Ministers claim the display will help educate the public on the dangers of pests and diseases which threaten Britain's flora and fauna.
But one former Department for the Environment, Food and Rural Affairs (Defra) minister condemned the "cock-eyed" plan at a time at a time of austerity and deep public spending cuts.
The £95,000 cost for the design and build at the RHS Chelsea Flower Show in May is largely coming from the coffers of Defra, which suffered some of the deepest cuts of the coalition austerity programme. Funding is also coming from the Forestry Commission, the Welsh and Scottish governments and the Timber and Pallet Federation.
An award-winning designer has been hired by the Food and Environment Research Agency to highlight the issue of plant disease "in a way never seen before".
Publicity material suggests a sunken garden featuring "quintessential native trees and lush shade-loving planting" will be "starkly contrasted with sinister and shocking elements". These include "an avenue of dead trees" and an "ominous" pool with an island holding a single sapling.
Former forestry minister Barry Gardiner, who unearthed the costs in parliamentary questions, condemned the extraordinary use of public money.
The Labour MP said: "I love Chelsea Flow Show, I love all flower shows. But the idea that we are sacking 60 people in forest research and spending £95,000 on a show garden for two weeks at Chelsea trying to communicate to people the danger of forest disease strikes me as the most cock-eyed, inverted, upside-down, cart-before-horse proposal I have ever heard."

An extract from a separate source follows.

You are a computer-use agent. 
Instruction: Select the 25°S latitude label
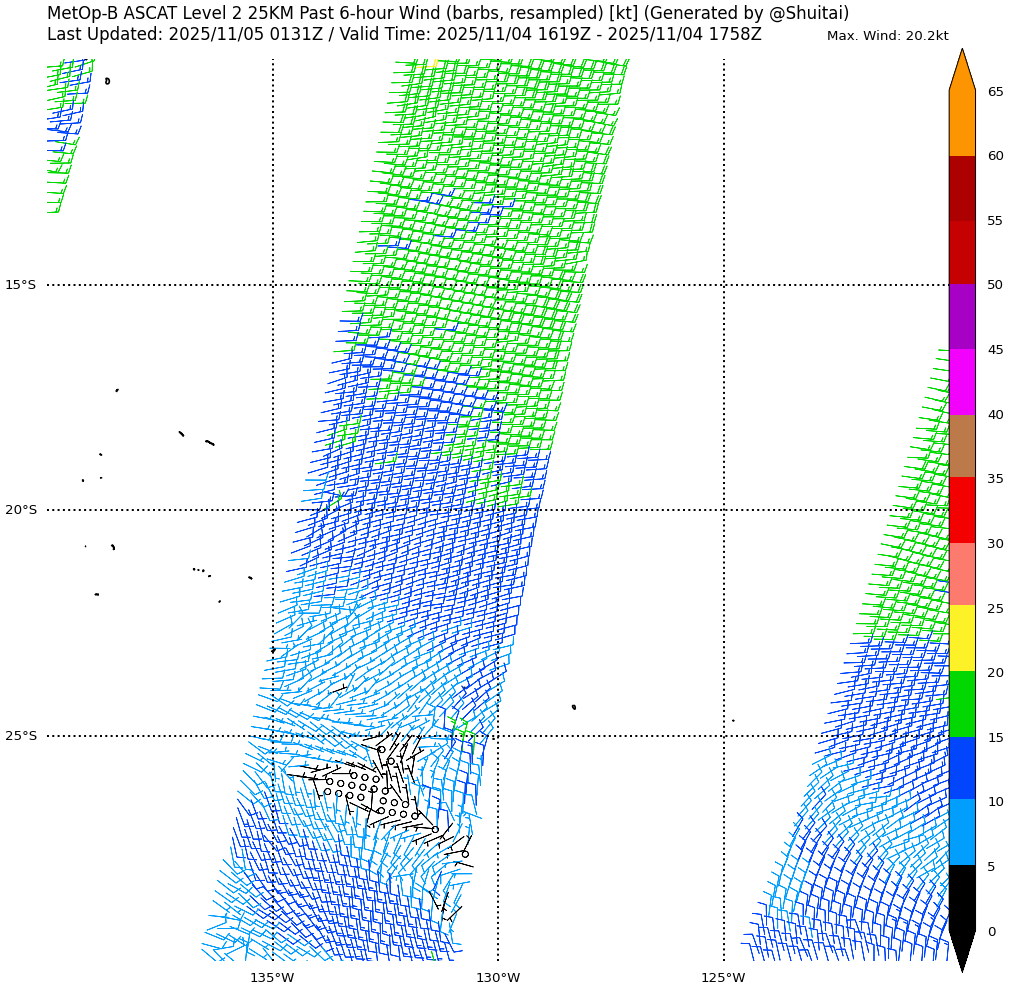[20, 736]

Environment Minister Richard Benyon claimed the garden will "deliver strong messages to the public on the scope for behaviour change to make a significant impact on the prevention and identification of pests and pathogens that could affect our trees, including the threat from non-native species".
The show garden is "just one element of a campaign of public and stakeholder communication regarding tree health and plant biosecurity", he added.